Broadly speaking, we know that systems have proven to be essential for creativity. This is not just because, in using systems, we channel creativity into ideas and structures in a way that enables them to be understood by ourselves and others. It is also because systems allow for a multidisciplinary approach to solving specific environmental and social problems. As an example, with regard to the need to engage the corporate world in sustainability, we need standards for the disclosure of material ESG factors that will give investors the necessary transparency to assess the potential for real economic and profit outcomes, and determine the implications for society more broadly. In other words, we can have a system that bridges economic and societal explorations, making it possible to harness financial analysis and curiosity simultaneously in pursuit of investment returns and impact.
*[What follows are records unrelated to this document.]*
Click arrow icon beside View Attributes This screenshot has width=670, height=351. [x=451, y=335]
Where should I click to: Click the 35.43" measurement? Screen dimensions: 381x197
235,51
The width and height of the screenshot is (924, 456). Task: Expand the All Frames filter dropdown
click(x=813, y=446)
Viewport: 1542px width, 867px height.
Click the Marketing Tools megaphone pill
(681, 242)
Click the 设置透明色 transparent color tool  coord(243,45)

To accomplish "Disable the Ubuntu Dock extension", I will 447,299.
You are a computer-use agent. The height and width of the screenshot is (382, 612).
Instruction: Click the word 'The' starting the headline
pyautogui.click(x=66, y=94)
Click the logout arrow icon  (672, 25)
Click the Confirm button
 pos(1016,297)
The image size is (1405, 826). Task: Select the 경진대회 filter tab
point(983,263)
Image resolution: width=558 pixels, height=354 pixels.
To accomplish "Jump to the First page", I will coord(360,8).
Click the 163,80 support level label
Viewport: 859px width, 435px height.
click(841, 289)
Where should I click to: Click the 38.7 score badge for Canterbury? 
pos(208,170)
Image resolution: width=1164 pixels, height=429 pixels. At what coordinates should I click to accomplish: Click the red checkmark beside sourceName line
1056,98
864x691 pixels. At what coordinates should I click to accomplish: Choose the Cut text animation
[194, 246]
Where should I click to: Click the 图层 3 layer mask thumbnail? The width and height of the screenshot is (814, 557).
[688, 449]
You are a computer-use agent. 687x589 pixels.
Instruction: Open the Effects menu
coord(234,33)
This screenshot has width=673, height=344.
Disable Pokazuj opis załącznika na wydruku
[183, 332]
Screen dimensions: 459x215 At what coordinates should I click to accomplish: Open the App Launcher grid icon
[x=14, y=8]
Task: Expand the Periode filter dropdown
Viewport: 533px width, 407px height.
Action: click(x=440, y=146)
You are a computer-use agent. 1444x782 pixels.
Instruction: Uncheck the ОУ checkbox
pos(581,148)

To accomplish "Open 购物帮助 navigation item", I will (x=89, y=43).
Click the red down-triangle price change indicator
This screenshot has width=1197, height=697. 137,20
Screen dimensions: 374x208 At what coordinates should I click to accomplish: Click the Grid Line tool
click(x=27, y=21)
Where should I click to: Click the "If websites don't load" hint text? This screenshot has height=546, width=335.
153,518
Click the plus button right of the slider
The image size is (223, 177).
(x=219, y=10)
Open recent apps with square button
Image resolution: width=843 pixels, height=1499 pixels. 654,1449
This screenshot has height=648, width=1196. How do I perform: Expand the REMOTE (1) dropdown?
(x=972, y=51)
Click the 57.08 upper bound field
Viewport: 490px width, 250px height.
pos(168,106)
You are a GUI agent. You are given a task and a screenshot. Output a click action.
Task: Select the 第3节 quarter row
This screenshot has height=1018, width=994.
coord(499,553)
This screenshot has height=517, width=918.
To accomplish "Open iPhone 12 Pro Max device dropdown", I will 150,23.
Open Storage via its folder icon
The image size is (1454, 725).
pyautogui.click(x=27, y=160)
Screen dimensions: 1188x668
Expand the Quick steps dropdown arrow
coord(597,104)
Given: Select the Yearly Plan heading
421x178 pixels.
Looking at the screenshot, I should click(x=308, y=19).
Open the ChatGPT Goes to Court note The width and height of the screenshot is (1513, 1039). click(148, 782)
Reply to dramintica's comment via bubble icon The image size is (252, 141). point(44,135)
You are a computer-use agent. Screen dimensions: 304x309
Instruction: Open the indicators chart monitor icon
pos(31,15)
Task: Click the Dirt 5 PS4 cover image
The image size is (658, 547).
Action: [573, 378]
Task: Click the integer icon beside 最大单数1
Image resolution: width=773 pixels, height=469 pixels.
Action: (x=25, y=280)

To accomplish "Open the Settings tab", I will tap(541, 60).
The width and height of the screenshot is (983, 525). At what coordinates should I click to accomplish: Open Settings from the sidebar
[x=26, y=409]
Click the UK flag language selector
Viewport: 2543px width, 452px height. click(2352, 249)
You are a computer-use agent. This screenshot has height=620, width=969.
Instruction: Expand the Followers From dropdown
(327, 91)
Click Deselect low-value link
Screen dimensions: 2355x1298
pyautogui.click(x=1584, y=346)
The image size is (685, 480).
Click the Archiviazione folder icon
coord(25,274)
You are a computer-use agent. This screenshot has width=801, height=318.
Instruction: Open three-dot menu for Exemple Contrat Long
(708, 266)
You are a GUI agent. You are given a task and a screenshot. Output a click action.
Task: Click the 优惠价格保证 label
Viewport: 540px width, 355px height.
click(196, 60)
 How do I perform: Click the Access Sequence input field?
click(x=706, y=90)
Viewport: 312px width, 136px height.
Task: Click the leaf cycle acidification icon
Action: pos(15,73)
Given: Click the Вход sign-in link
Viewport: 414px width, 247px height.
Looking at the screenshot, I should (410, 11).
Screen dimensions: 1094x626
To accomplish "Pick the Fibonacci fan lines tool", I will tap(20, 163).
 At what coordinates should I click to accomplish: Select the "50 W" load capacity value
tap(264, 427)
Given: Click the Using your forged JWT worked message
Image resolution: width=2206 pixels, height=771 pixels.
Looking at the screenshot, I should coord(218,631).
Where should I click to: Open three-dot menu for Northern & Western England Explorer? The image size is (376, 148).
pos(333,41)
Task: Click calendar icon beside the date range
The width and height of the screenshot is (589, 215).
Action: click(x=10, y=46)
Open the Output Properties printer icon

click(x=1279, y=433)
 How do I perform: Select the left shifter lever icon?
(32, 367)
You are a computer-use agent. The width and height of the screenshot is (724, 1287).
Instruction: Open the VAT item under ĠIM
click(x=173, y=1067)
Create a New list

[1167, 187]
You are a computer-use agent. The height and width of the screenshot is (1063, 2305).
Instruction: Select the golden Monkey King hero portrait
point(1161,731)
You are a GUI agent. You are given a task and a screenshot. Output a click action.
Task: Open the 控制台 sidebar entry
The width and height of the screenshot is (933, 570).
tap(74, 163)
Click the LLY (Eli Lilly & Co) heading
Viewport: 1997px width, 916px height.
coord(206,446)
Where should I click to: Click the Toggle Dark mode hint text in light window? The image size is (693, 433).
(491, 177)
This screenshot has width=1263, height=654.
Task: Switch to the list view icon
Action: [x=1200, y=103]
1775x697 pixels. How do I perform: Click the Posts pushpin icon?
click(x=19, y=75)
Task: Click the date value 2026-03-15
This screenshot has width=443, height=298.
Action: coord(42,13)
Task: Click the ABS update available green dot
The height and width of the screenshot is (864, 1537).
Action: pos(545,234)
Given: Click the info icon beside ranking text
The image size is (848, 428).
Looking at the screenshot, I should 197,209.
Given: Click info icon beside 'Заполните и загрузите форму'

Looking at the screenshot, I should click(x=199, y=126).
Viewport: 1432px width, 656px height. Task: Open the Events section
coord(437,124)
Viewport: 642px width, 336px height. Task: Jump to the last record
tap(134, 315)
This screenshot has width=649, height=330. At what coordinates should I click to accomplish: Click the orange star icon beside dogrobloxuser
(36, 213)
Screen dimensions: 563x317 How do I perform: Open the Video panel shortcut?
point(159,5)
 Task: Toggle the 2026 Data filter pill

All that said, we have to ensure that our civil society leaders have the mindsets necessary for the creative process: curiosity, mental readiness, confidence, empathy, commitment…
Does that mindset define our leaders? Will they strive to build and experiment with systems that spark imagination, attend to human purpose and values, and sustain engagement? Will we be able to generate global prosperity by creatively adapting the capitalist system to move away from what has been extractive and exclusive?
Only time will tell, but with an understanding of the irrefutable urgency of this moment in history, a commitment to transformation, and a system that allows us to leverage curiosity and creativity, we most certainly can.
And as we continue to experiment and learn, we must persevere in building a system through this period of multiple crises, knowing that, as DaVinci said, ‘Art is never finished, only abandoned.’